The black level is the signal level you get in the absence of light. It's a positive value because:
- the value is not the same for every sensel (hence the need for dark frame subtraction)
- values below black level do appear (because of the additive noise); a noise reduction or a frame stacking step can make use of those sub-black values.
"Pushing" the black level to a lower value would be the same as changing the input curve (rendering deep shadows in a lighter tone, rather than black). You probably liked the look, but there's no additional dynamic range to gain this way.
If the black level is incorrectly set above the real value, you will see additional detail from lowering it. Otherwise, there's little or no point in changing it.
Changing the black level also changes the colors in shadows, because the white balance multipliers are usually not equal. If you set all of them to 1, the color cast introduced by changing black level disappears.
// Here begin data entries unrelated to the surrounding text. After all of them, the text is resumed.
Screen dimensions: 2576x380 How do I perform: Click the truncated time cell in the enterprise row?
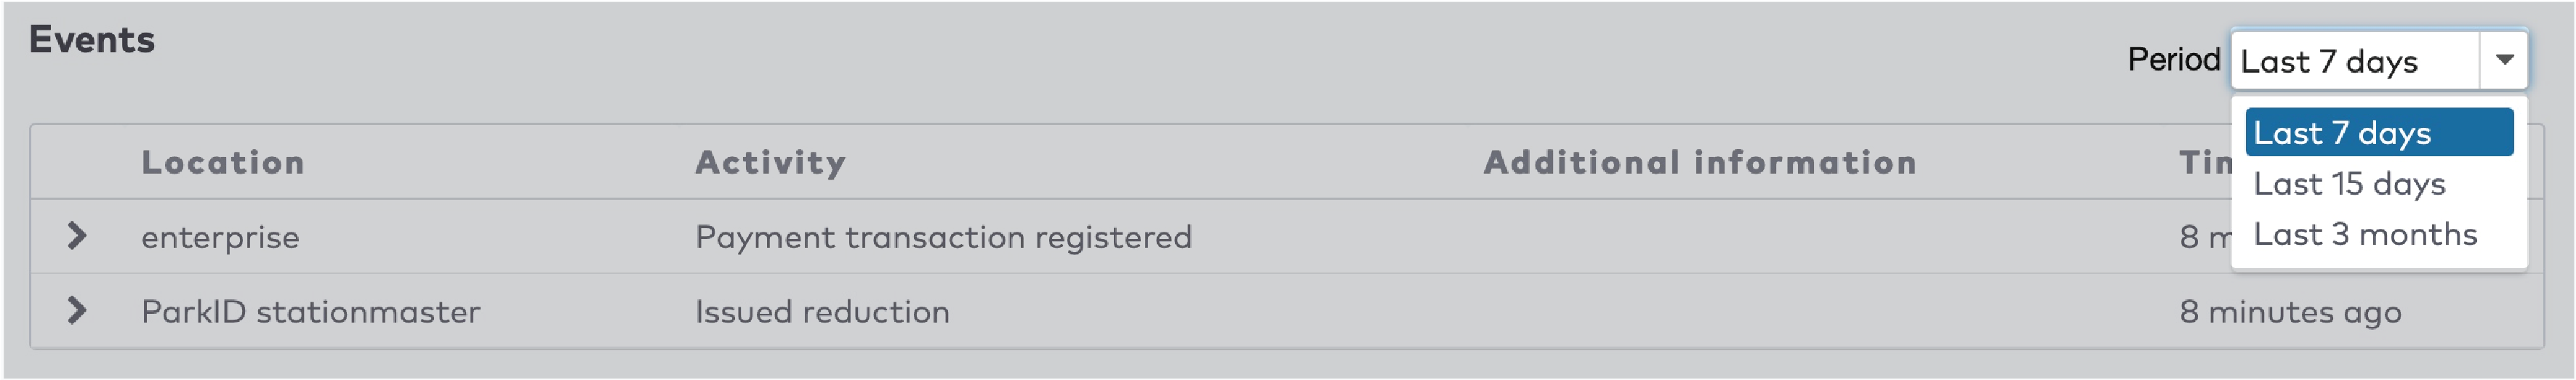tap(2204, 237)
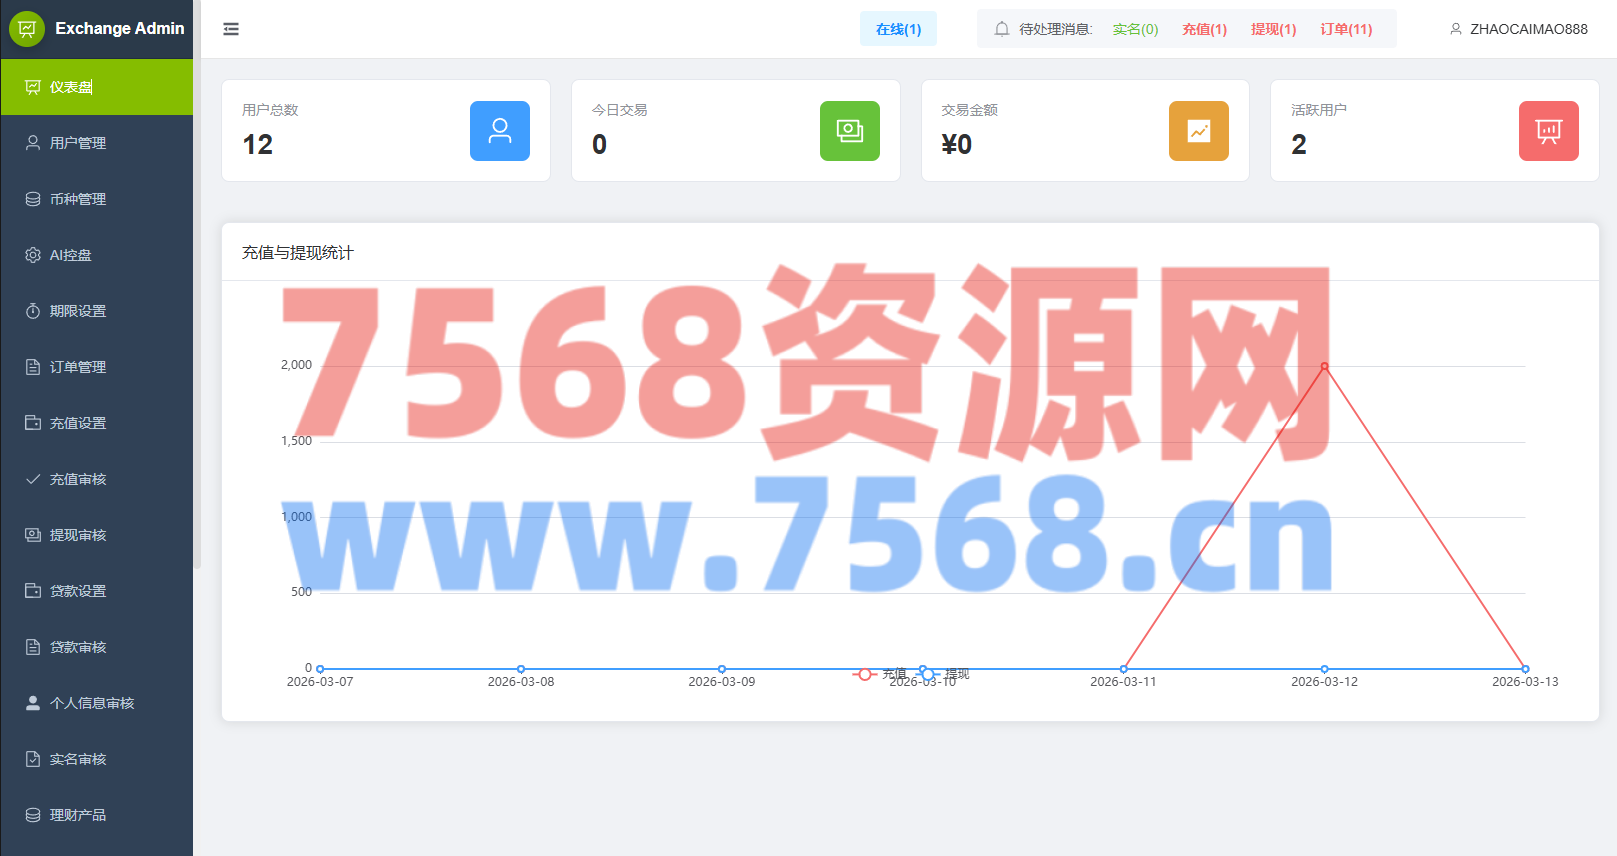Open the ZHAOCAIMAO888 user menu

(x=1518, y=29)
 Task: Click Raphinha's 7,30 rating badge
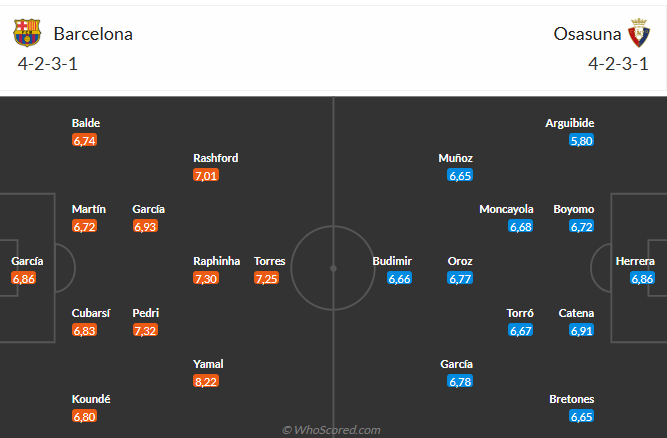[206, 278]
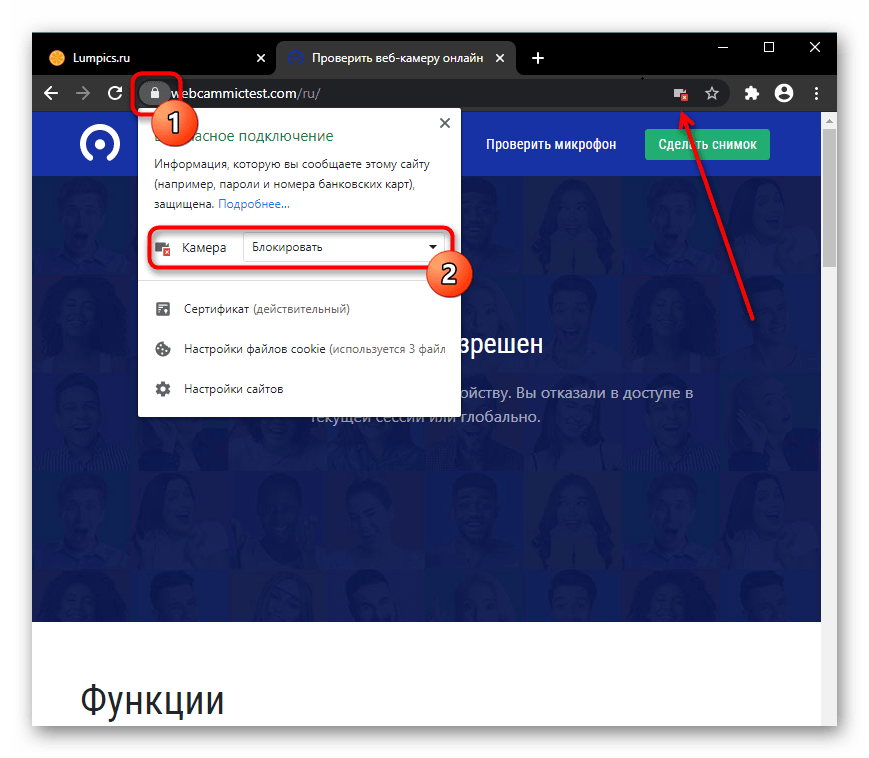Viewport: 869px width, 758px height.
Task: Open the user profile avatar
Action: tap(784, 93)
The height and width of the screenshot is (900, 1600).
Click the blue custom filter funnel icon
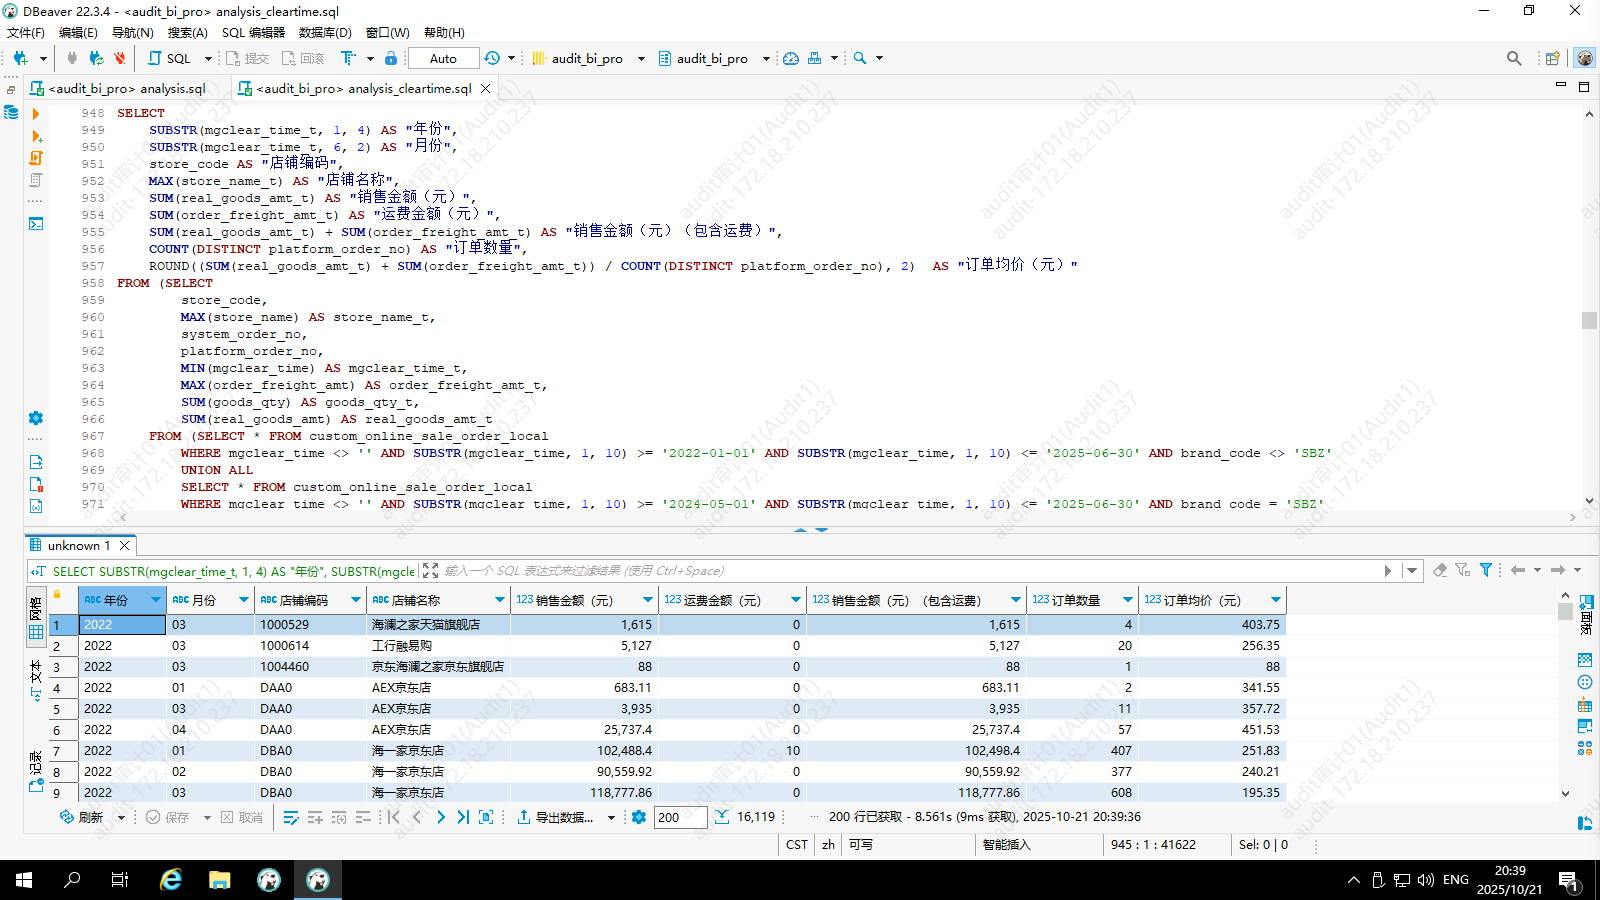pos(1486,570)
On the other hand, there might be additional dynamic range to gain from pushing white level to a higher value. With recent versions, this additional gain will be less than 0.02 EV.
/**
* White level
*
* With PREFERRED_RAW_TYPE set to CCD, most cameras appear to clip above 16300
* (most of them actually use the full range, until 16382)
*
* one size fits all: 16200 may sacrifice up to 0.02 EV of highlights
* that is, log2((16382-2048) / (16000-2048))
*/
#define WHITE_LEVEL 16200
However, if you find pink highlights with this value, I'd be interested to see a sample MLV.
@Danne: pushing white to 16383 may be a little optimistic; there are exposure settings that clip to this value and there are exposure settings that clip to a slightly lower level (including 5D3). Usually, if white level is above clipping point, you get pink highlights; but in some cases, the result is pretty good anyway, so it's a bit of an edge case.
You can check the white level in the samples in this thread:
http://www.magiclantern.fm/forum/index.php?topic=11899.0e.g. with octave (requires
read_raw.m):
a = read_raw("frame.dng");
prctile(a(:), [90 95 99 99.9 99.99 99.999])
Note the max value from the image can exceed the clipping point from one sensel (happens with hot pixels), that's why I prefer checking it with percentiles.